This adds support for native PDL (and PDLL) C++ constraints to return results.
This is useful for situations where a pattern checks for certain constraints of multiple interdependent attributes and computes a new attribute value based on them. Currently, for such an example it is required to escape to C++ during matching to perform the check and after a successful match again escape to native C++ to perform the computation during the rewriting part of the pattern.
With this work we can do the computation in C++ during matching and use the result in the rewriting part of the pattern. Effectively this enables a choice in the trade-off of memory consumption during matching vs recomputation of values.
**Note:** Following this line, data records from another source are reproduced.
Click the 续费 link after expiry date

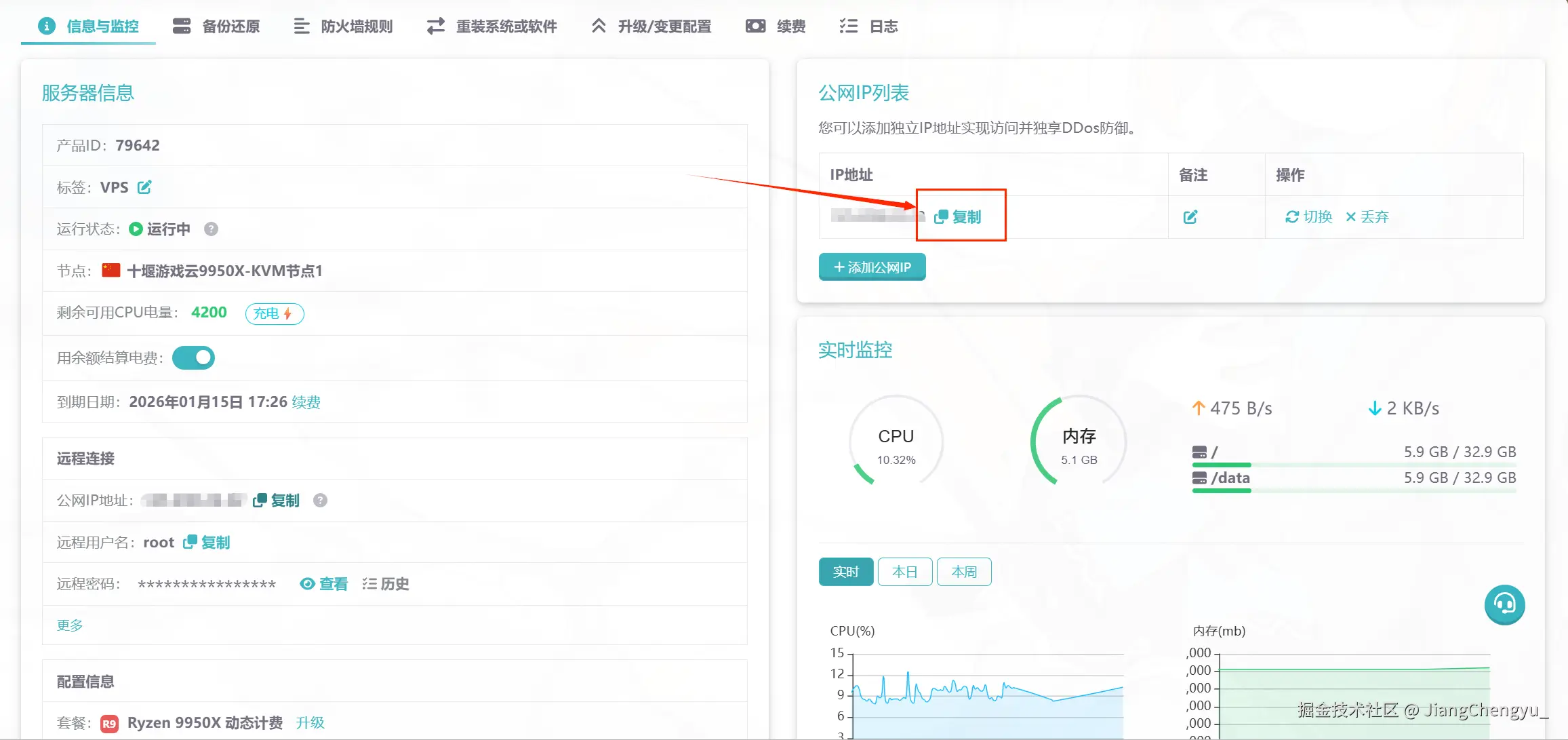[306, 402]
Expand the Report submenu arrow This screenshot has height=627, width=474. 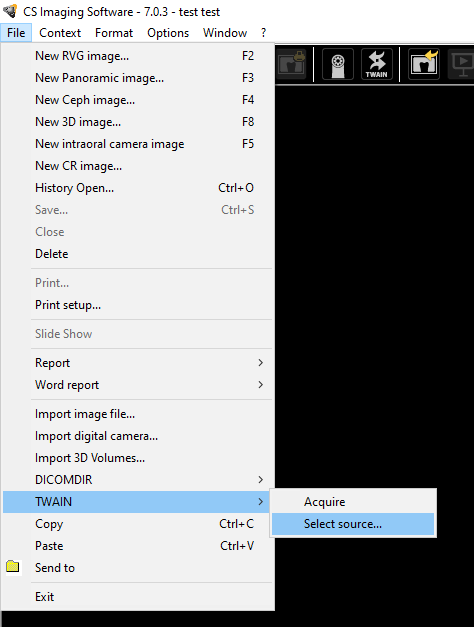tap(260, 363)
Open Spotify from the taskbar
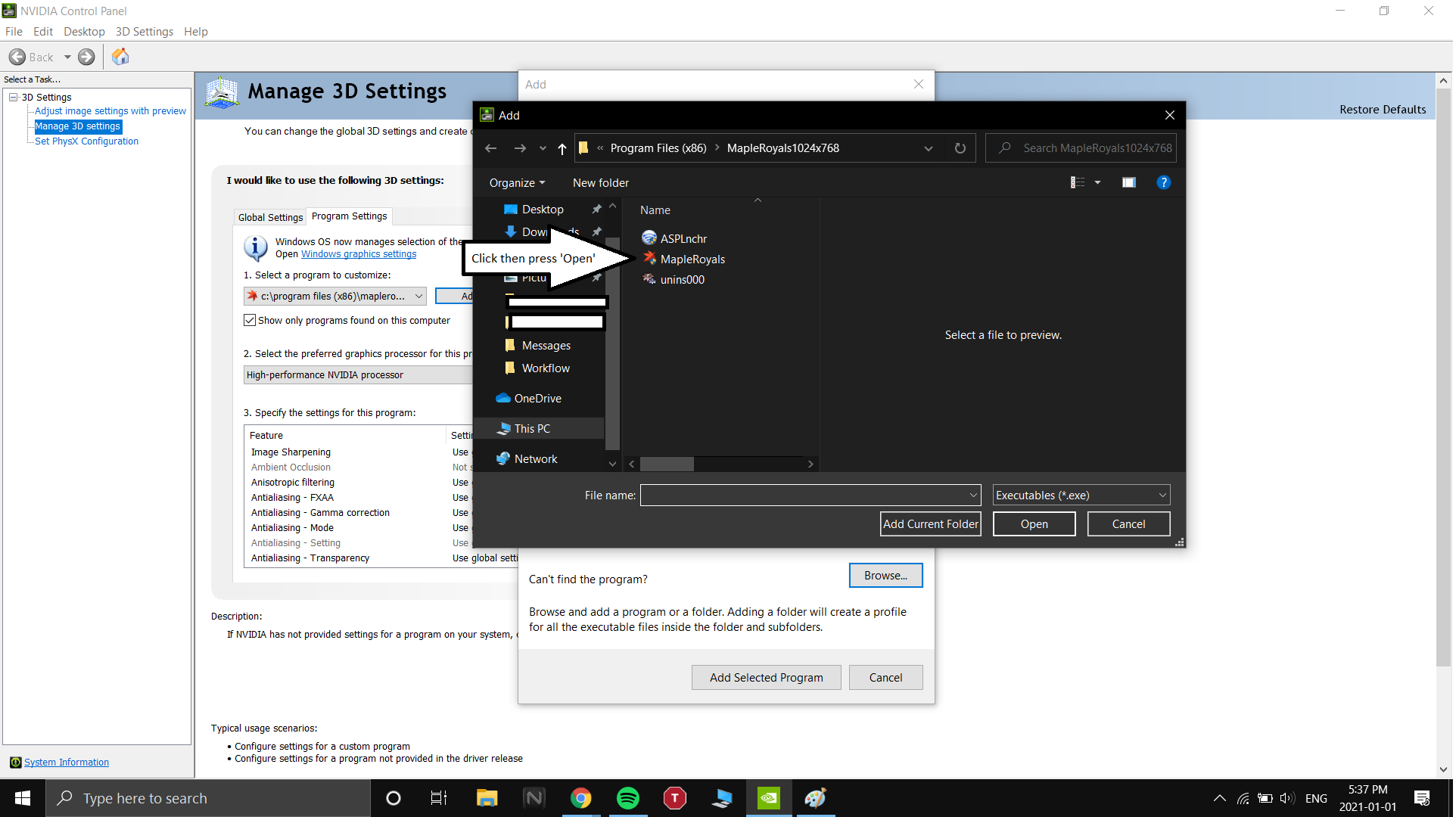Screen dimensions: 1456x817 pos(628,798)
This is an example of a situation where this is useful: We have two operations with certain attributes that have interdependent constraints. For instance attr_foo: one_of [0, 2, 4, 8], attr_bar: one_of [0, 2, 4, 8] and attr_foo == attr_bar. The pattern should only match if all conditions are true. The new operation should be created with a new attribute which is computed from the two matched attributes e.g. attr_baz = attr_foo * attr_bar. For the check we already escape to native C++ and have all values at hand so it makes sense to directly compute the new attribute value as well:
PDLL Constraint checkAndCompute(attr0: Attr, attr1: Attr) -> Attr; Pattern example with benefit(1) { let foo = op<test.foo>() {attr = attr_foo : Attr}; let bar = op<test.bar>(foo) {attr = attr_bar : Attr}; let attr_baz = checkAndCompute(attr_foo, attr_bar); rewrite bar with { let baz = op<test.baz> {attr=attr_baz}; replace bar with baz; }; }
To achieve this the following notable changes were necessary:
PDLL
- Remove check in PDLL parser that prevented native constraints from returning results
PDL
- Change PDL definition of pdl.apply_native_constraint to allow variadic results
PDL_interp
- Change PDL_interp definition of pdl_interp.apply_constraint to allow variadic results
PDLToPDLInterp Pass:
The input to the pass is an arbitrary number of PDL patterns. The pass collects the predicates
that are required to match all of the pdl patterns and establishes an ordering that allows
creation of a single efficient matcher function to match all of them. Values that are matched and
possibly used in the rewriting part of a pattern are represented as positions. This allows fusion
and thus reusing a single position for multiple matching patterns.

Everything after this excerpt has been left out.